> _What needs to be done_:
Would you reproduce the whole listing exactly, minus its images?

** Opening Given records block **

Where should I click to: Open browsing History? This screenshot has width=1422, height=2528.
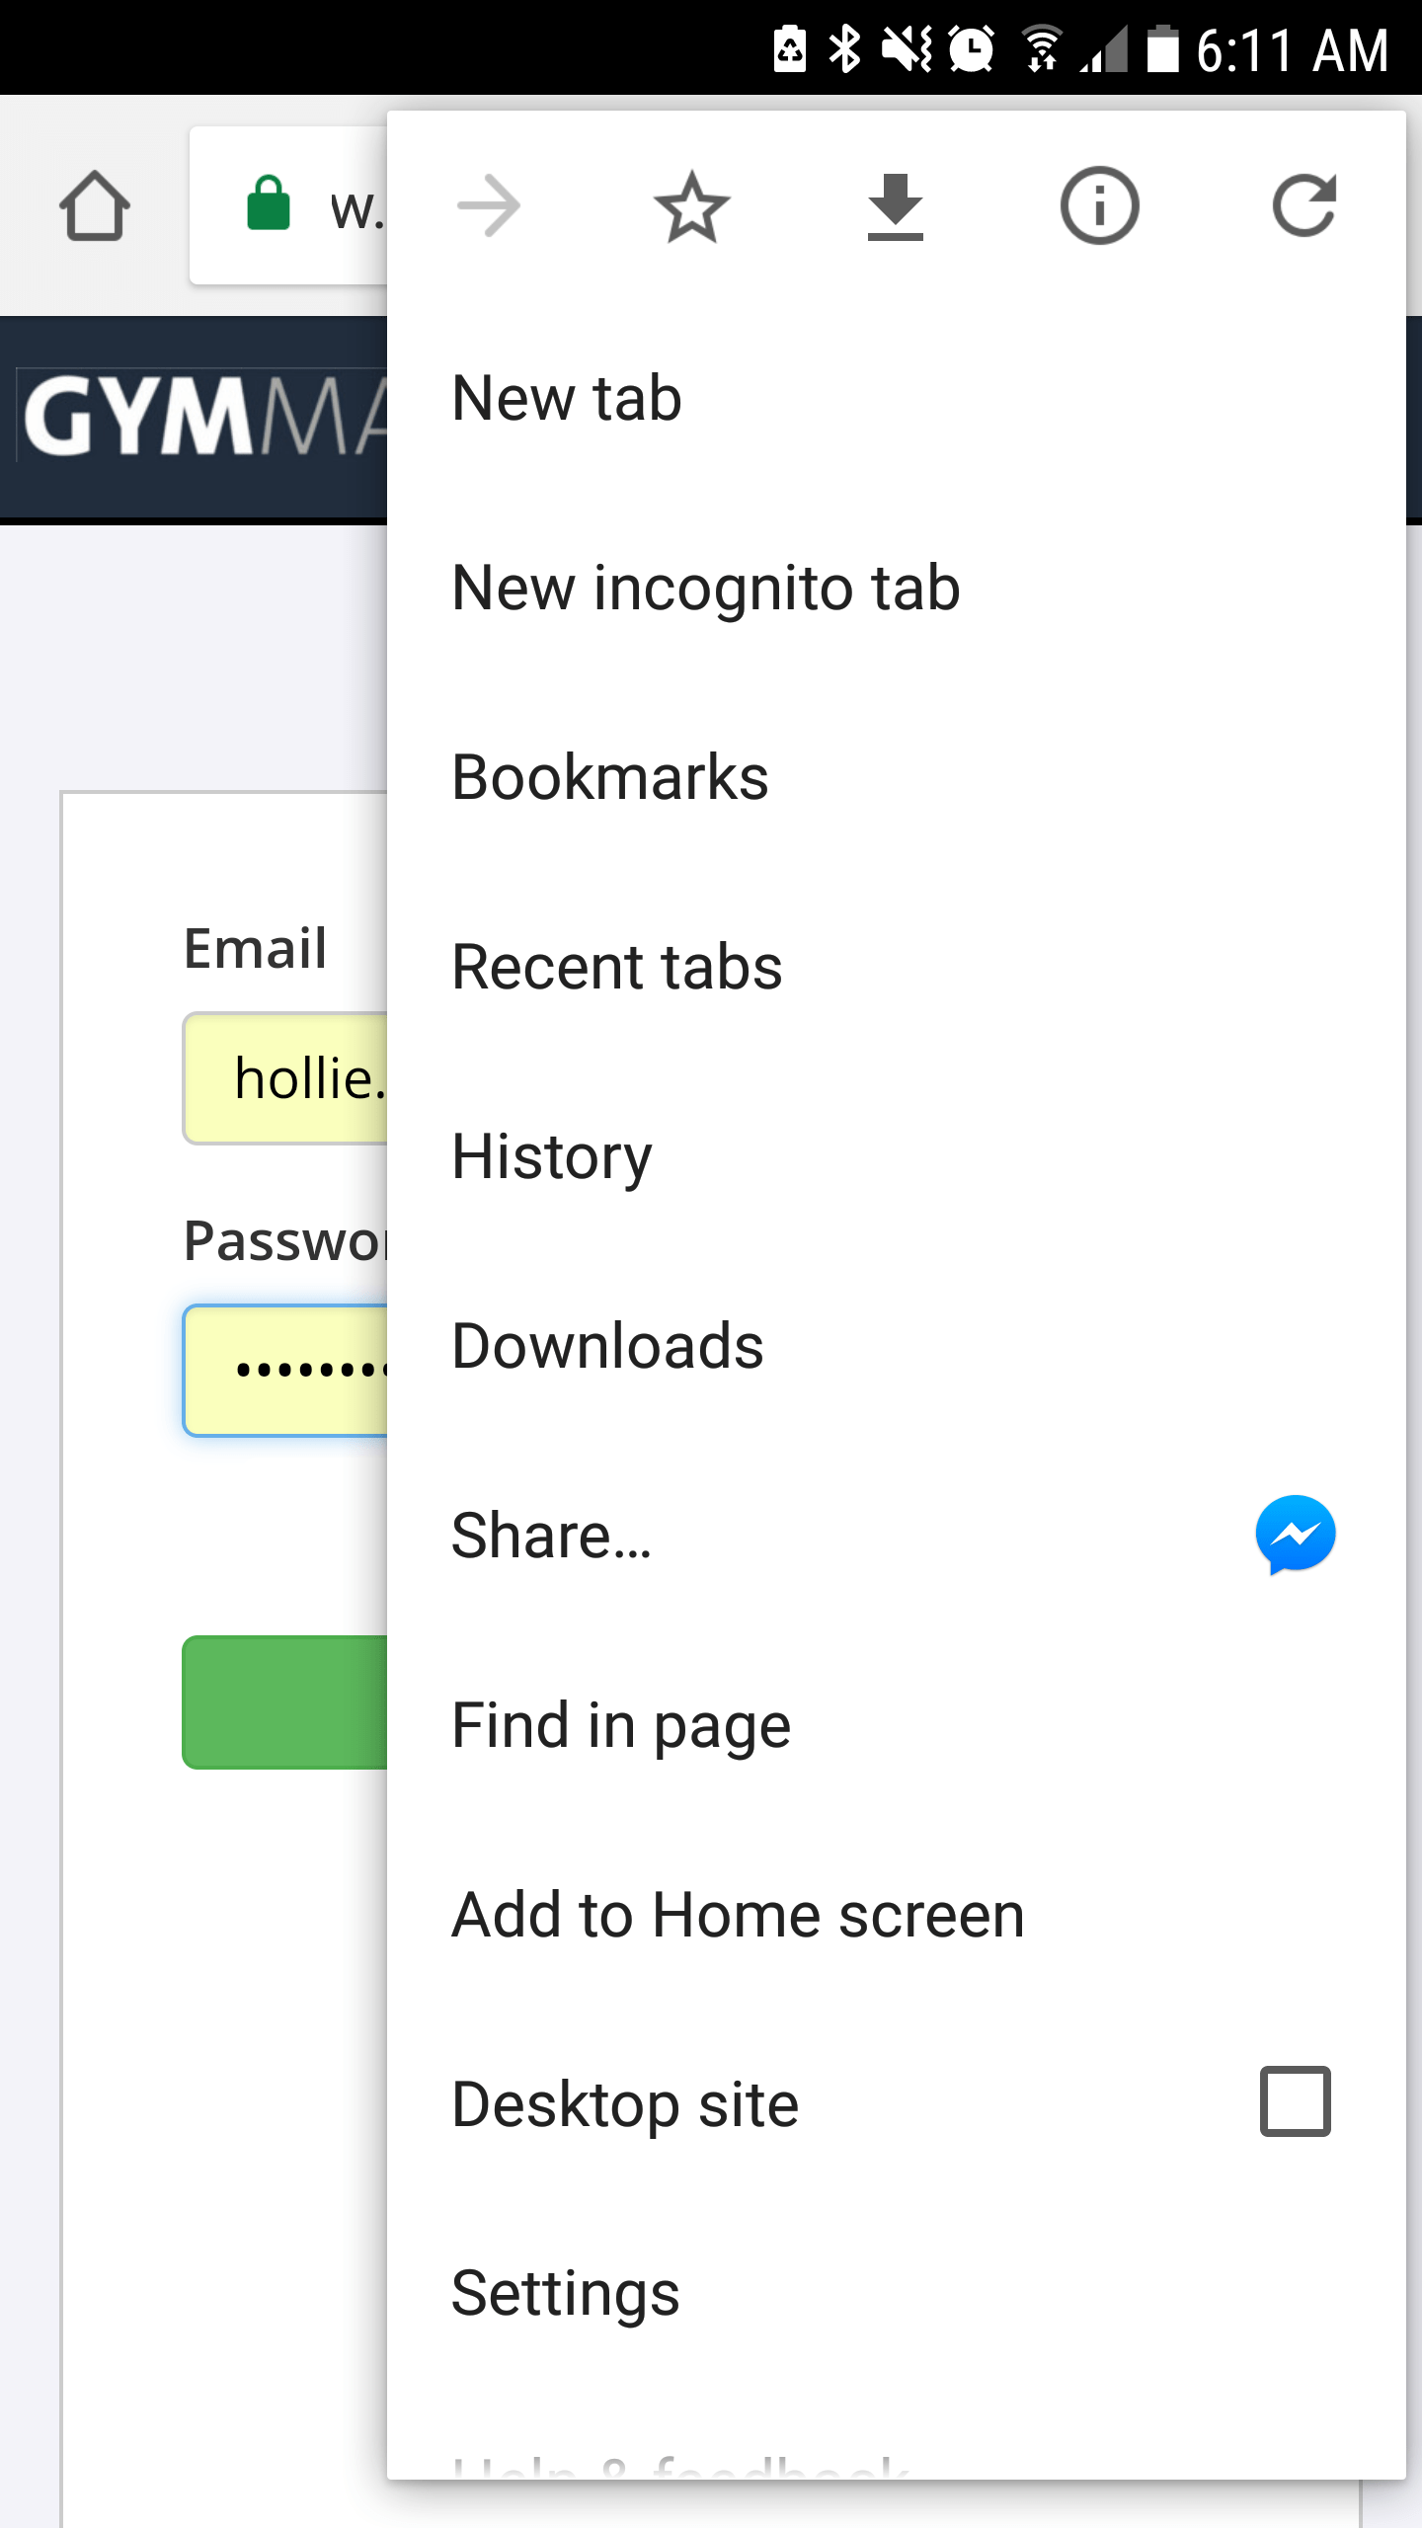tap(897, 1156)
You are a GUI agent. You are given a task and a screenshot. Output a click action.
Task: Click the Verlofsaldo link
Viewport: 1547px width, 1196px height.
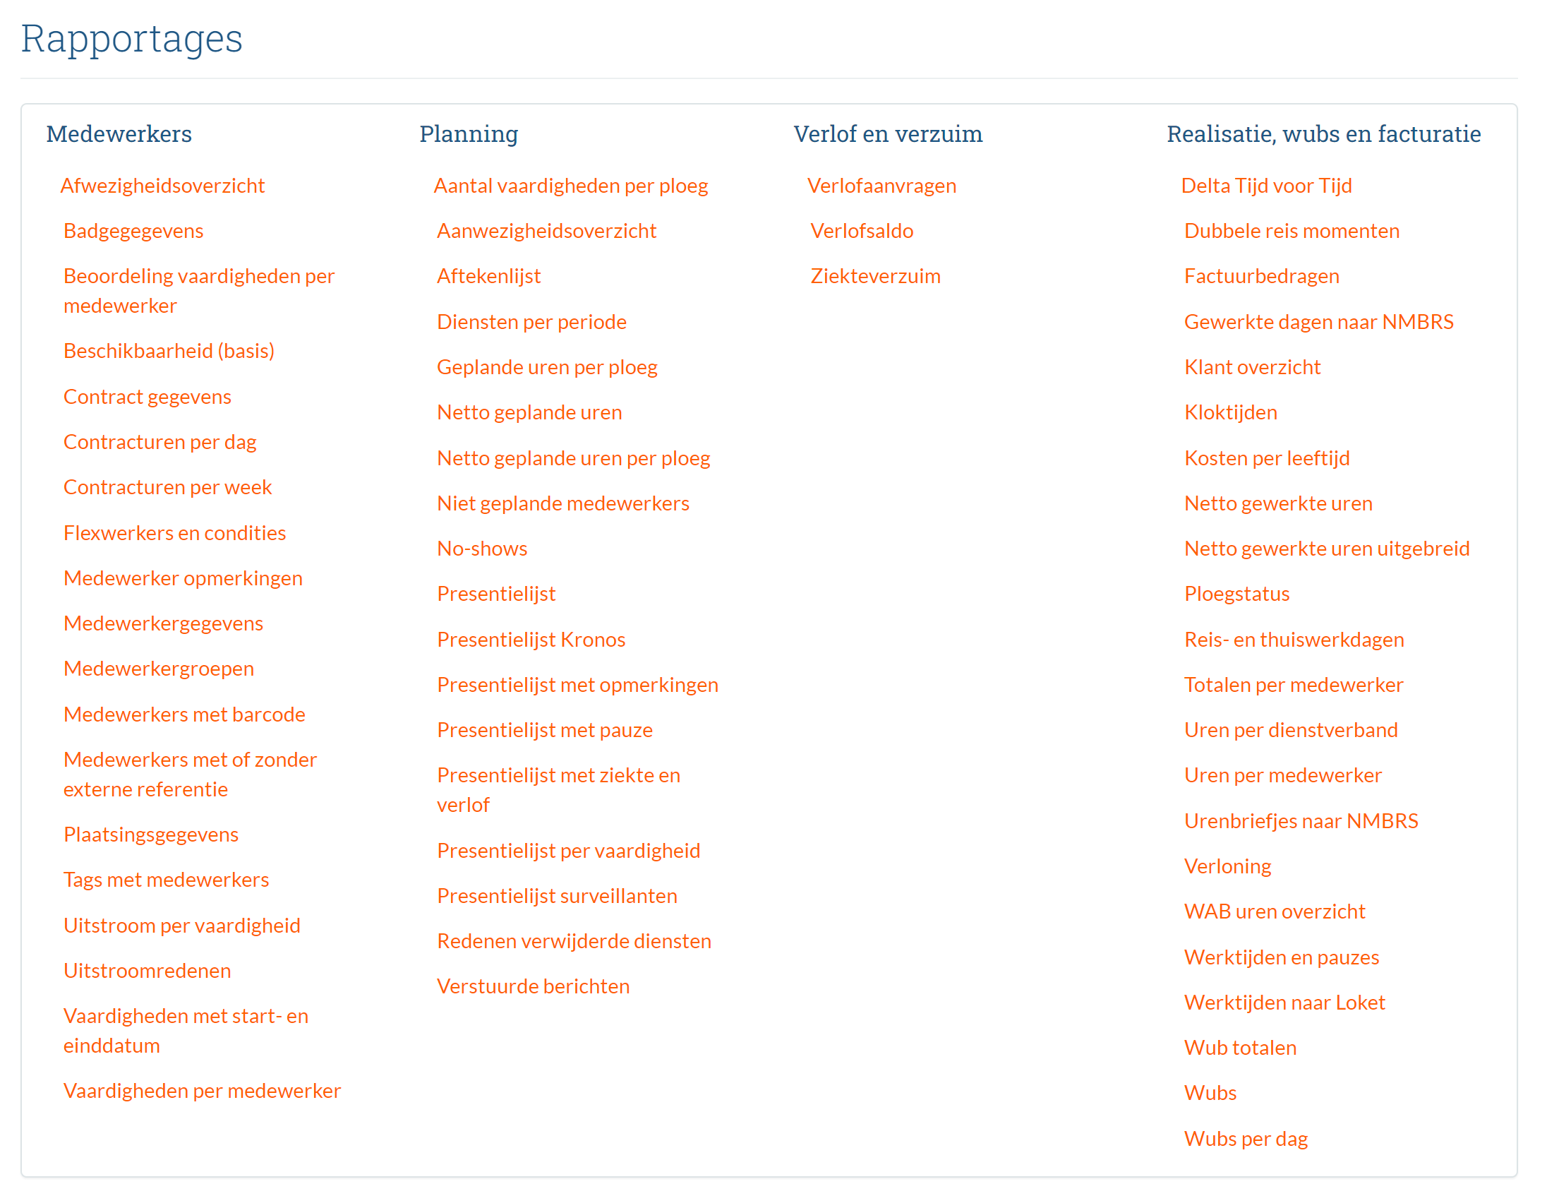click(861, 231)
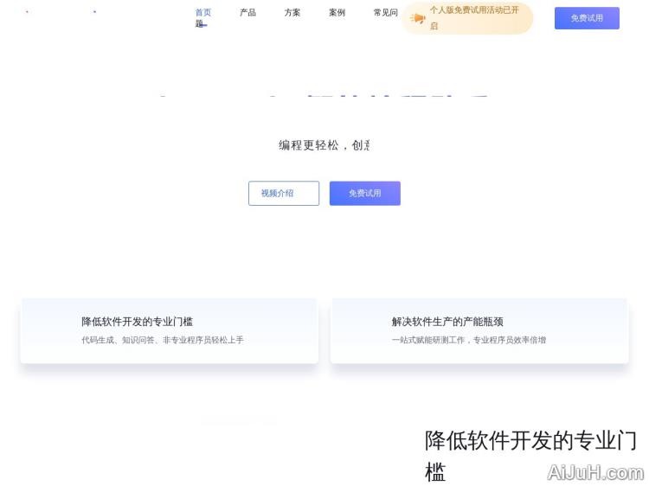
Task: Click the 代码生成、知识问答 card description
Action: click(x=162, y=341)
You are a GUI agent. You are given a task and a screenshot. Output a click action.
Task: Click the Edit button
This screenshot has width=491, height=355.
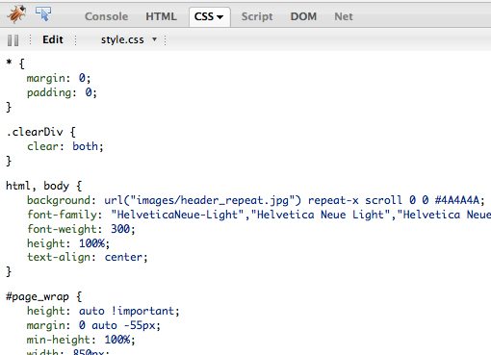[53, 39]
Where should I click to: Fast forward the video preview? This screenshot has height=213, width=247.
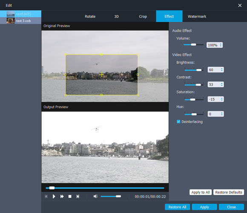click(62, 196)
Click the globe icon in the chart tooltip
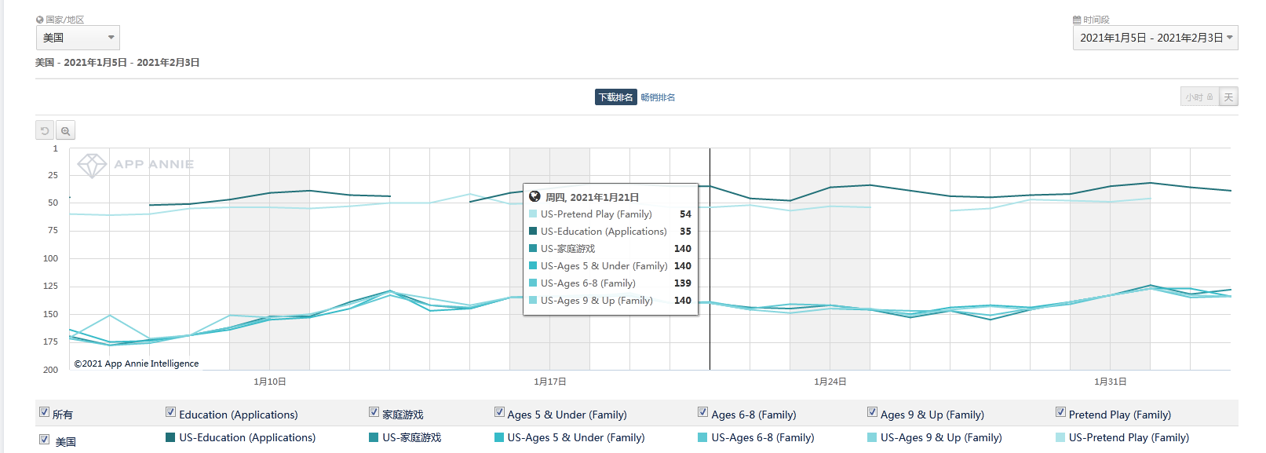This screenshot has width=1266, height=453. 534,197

** Closing Given records block **

> _Written solution_:
Where should I click to: Open browsing History? This screenshot has width=1422, height=2528.
tap(897, 1156)
You are a GUI agent. You are given a task and a screenshot. Output a click action.
Task: Click the Verlofsaldo link
Viewport: 1547px width, 1196px height.
click(861, 231)
Task: Click the 代码生成、知识问答 card description
Action: click(x=162, y=341)
You are a GUI agent. You are given a task and a screenshot. Output a click action.
Task: Click the Edit button
This screenshot has width=491, height=355.
[53, 39]
Where should I click to: Fast forward the video preview? This screenshot has height=213, width=247.
click(62, 196)
Click the globe icon in the chart tooltip
This screenshot has width=1266, height=453. 534,197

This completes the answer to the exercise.